Quirky SELECT from Excel file via OleDbDataAdapter method (C#)

SimoneF picture SimoneF · Dec 1, 2010 · Viewed 14.6k times · Source

I have got an Excel file in this form :

Column 1    Column 2    Column 3  
 data1        data2    
 data1        data2  
 data1        data2  
 data1        data2  
 data1        data2       data3  

That is, the whole Column 3 is empty except for the last row. I am accessing the Excel file via OleDbDataAdapter, returning a DataTable: here's the code.

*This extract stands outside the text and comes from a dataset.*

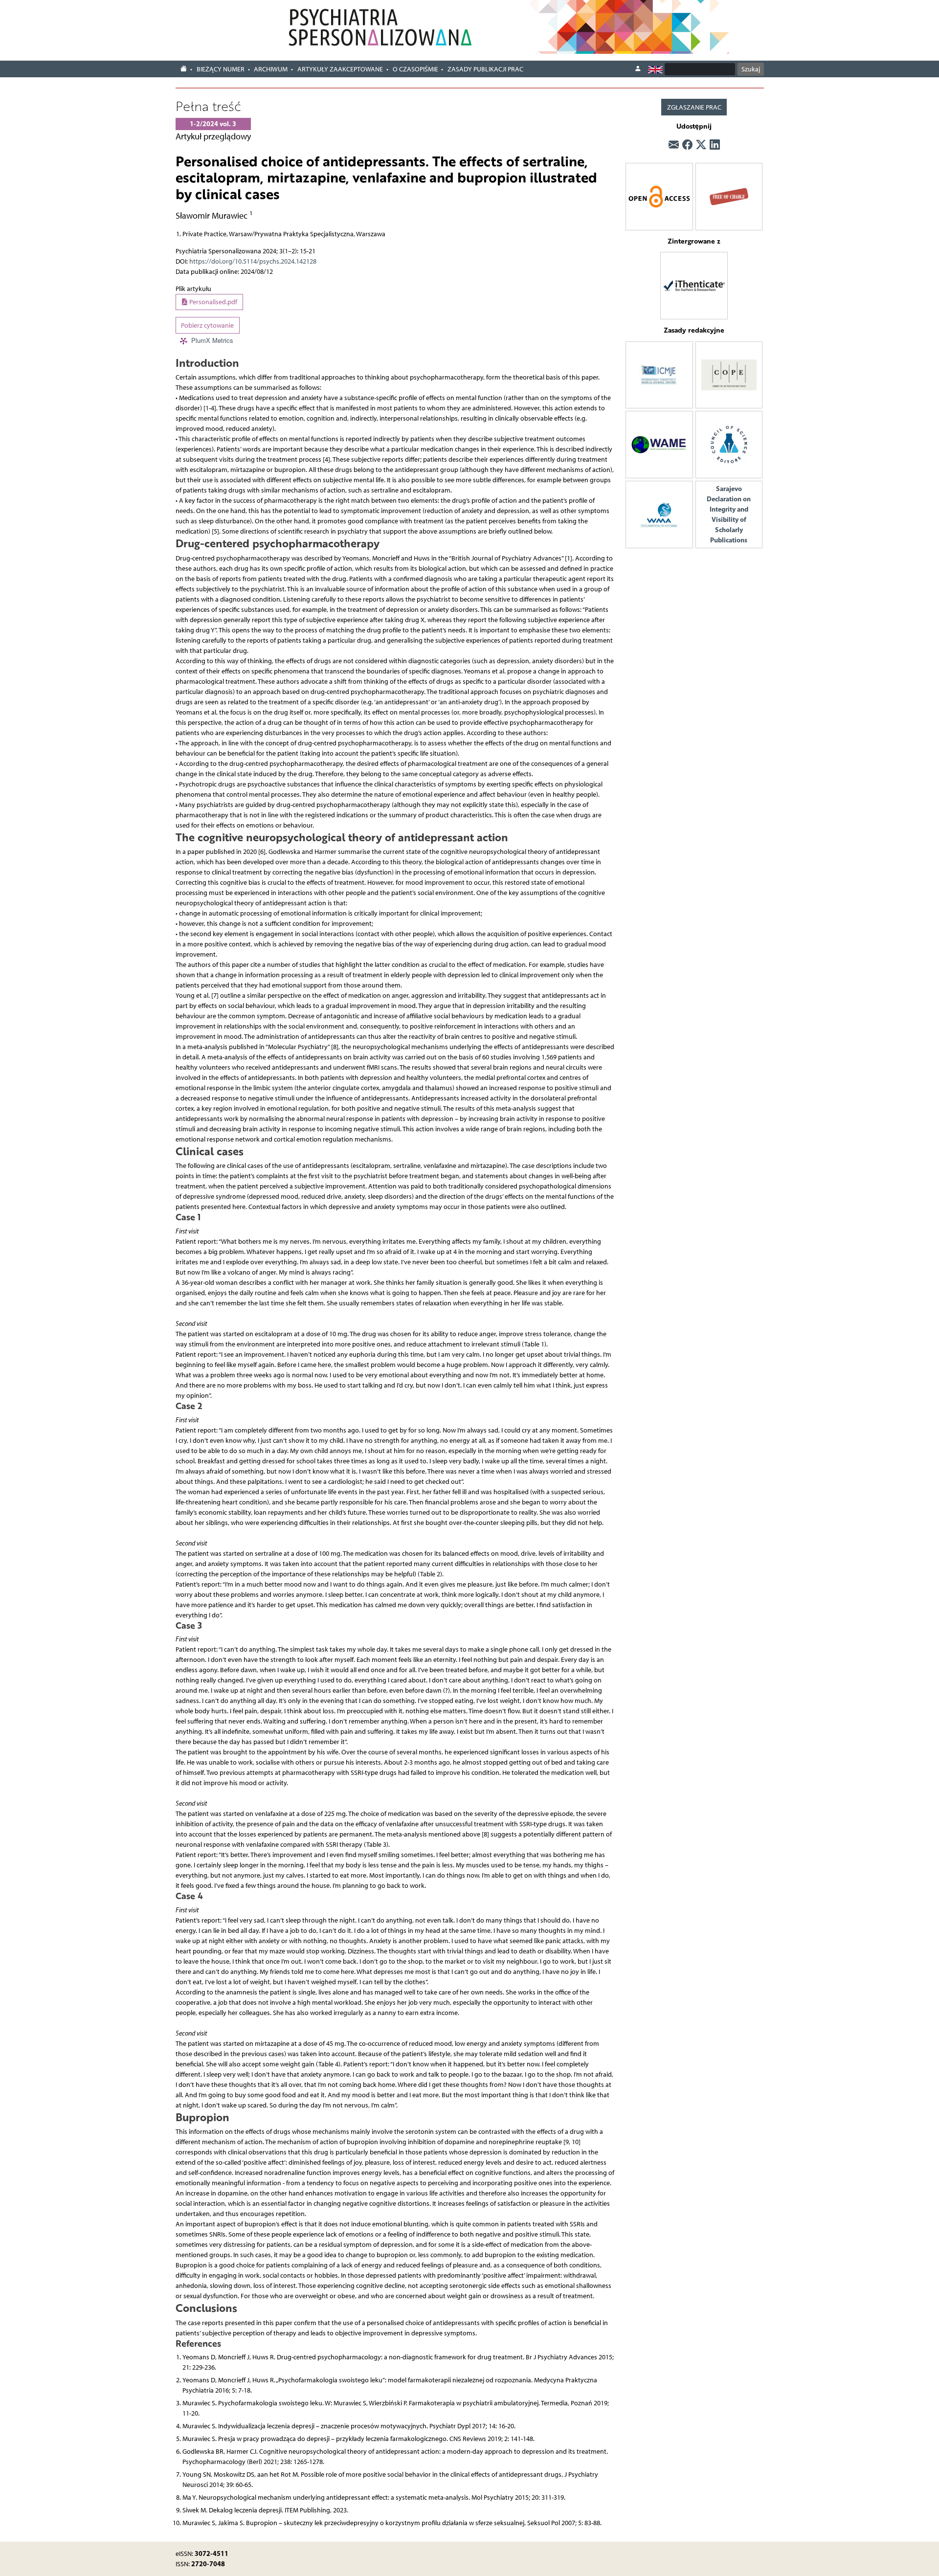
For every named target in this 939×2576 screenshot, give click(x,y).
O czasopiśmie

query = "SELECT * FROM [" + query + "]";
objDT = new DataTable();
objCmdSQL = this.GetCommand();
objCmdSQL.CommandText = query;
objSQLDad = new OleDbDataAdapter(objCmdSQL);
objSQLDad.Fill(objDT);
return objDT;

The point is, in this scenario my code returns a DataTable with just Column 1 and Column 2.
My guess is that JET engine tries to infer column type by the type of the very first cell in every column; being the first value null, the whole column is ignored.
I tried to fill in zeros and this code is actually returning all three columns; this is obviously the least preferable solution because I have to process large numbers of small files.
Inverting the selection range (from, i.e. "A1:C5" to "C5:A1" ) doesn't work either. I'm looking for something more elegant.
I have already found a couple of posts discussing type mismatch (varchar cells in int columns and vice versa) but actually haven't found anything related to this one.
Thanks for reading!

edit

Weird behavior again. I have to work on mostly Excel 2003 .xls files, but since this question has been answered I thought I could test my code against Excel 2007 .xslx files. The connection string is the following:

string strConn = @"Provider=Microsoft.ACE.OLEDB.12.0; Data Source=" + _fileName.Trim() + @";Extended Properties=""Excel 12.0;HDR=No;IMEX=1;""";

I get the "External table is not in the expected format" exception which I reckon is the standard exception when there is a version mismatch between ACE/JET and the file being opened.

The string

Provider=Microsoft.ACE.OLEDB.12.0 

means that I am using the most recent version of OLEDB, I took a quick peek around and this version is used everywhere there is need of connecting to .xlsx files.
I have tried with just a vanilla provider ( just Excel 12.0, without IMEX nor HDR ) but I get the same exception.
I am on .NET 2.0.50727 SP2, maybe time to upgrade?

Answer

Sorax picture Sorax · Dec 1, 2010

I recreated your situation and following returned the 3 columns correctly. That is, the first two columns fully populated with data and the third containing null until the last row, which had data.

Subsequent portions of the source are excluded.